I find this appalling. I don’t think it’s right to blame my unlike-thinking friends, or even strangers, for the acts perpetrated by the extremists in their belief systems. I don’t even blame them for the beliefs that I find disturbing or “excessively discomforting.” Yes, I went there. I attended a con once where the toastmaster said that they wanted all conservatives to “hurry up and die and leave the planet to the rest of us. No wait, they can stay as long as we can have their money.” And people applauded. That person wasn’t kicked out of the convention. They were feted and congratulated while I sat in the audience, pale and trembling, listening to the people around me cheer my demise. I have never, ever forgotten that moment. Or all the threatening ones after, both generalized or intimate, like the man who leaned into my face and told me the world would be better off without me and people like me. No one stepped in to tell him that he shouldn’t say such things. The people standing around us just nodded or smiled. One of them even said before leaving, “Your time is over. We don’t need you anymore, [expletive here].”

And yet, I know that if I say these things, the majority of the people will probably say, “Well. You deserve it. You’re Christian. You’re a conservative. You don’t belong here.

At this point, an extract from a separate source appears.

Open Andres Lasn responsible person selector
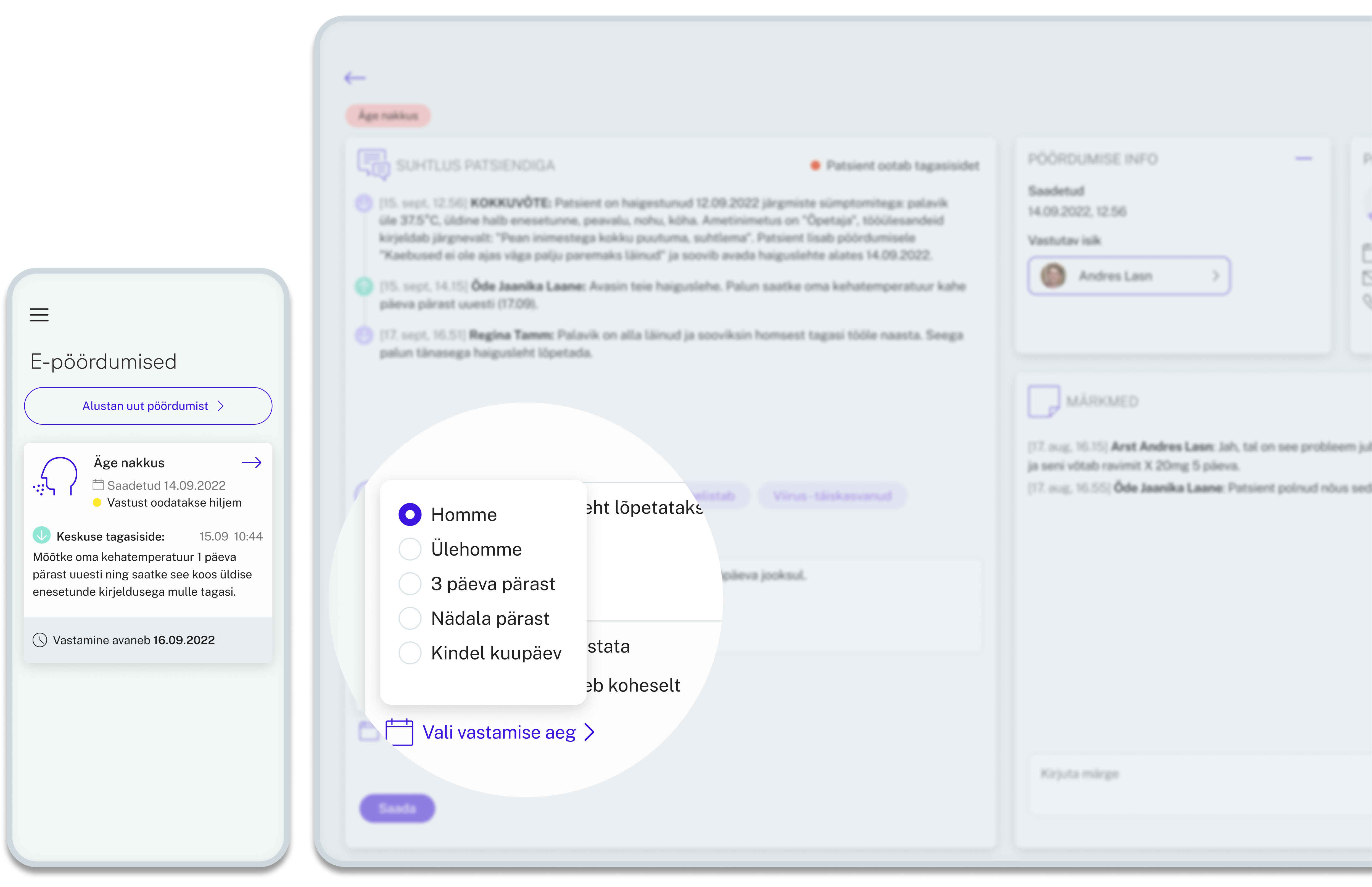The width and height of the screenshot is (1372, 887). [x=1129, y=276]
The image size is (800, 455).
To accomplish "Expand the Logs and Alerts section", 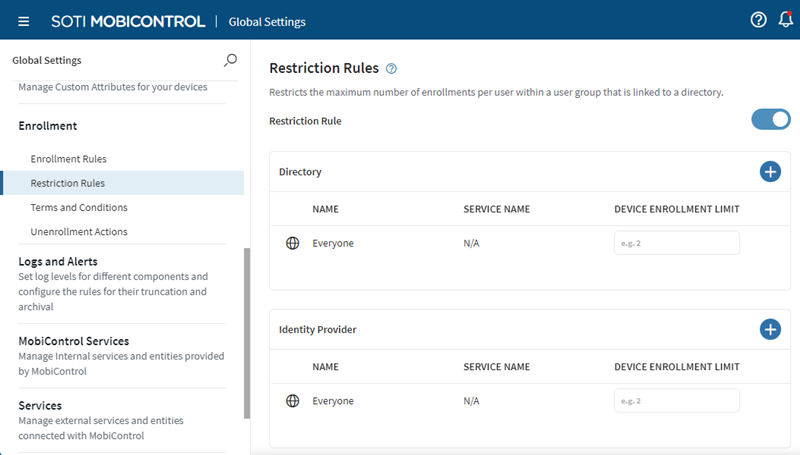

I am all for a more civilized fandom. I am all for us being kinder to one another, and striving to understand each other’s viewpoints, experiences, and beliefs. I give people the benefit of the doubt, and because of that, I’ve enjoyed friendships with a broad gamut of people, all of whom have taught me a great deal and brought me a great deal of joy. But if we’re going to slap people on the wrists for microaggression, can we please start playing fair? Can we go after the person at the con who made knowing comments to the audience about flyover states? Can we talk to the person who was preaching radical feminist philosophy as if it was the only sensible philosophy until I said, quietly, “I’m sorry. I’m not on board with most of that.” Can we stop the toastmasters wishing that half the population would die in a fire (and leave their wealth to them)? Is my excessive discomfort also important? What about all my conservative or religious friends, and the fans who have quietly told me the only place they feel safe is in my social media spaces? What about the fans who have even more quietly told me they don’t feel safe ever?

I am already trying to be part of this solution. Maybe we could meet halfway?


One question that kept coming to my mind while I was reading the post and the comments:
Why does there have to be “your side” and “our side”?
What about the people who are not on either “side”?

Why do people insist on drawing a line down the middle of the table?
Can people not see that this in-fighting is causing harm – that we’re losing fans because of the bickering?

haikujaguar said that we need to meet in the middle. The first step towards that, in my mind, is to remove that line from the table and add some extra seats. ‘Cause you know what, in the end we’re all sf fans and by our very nature we’re a bit on the odd-ball side.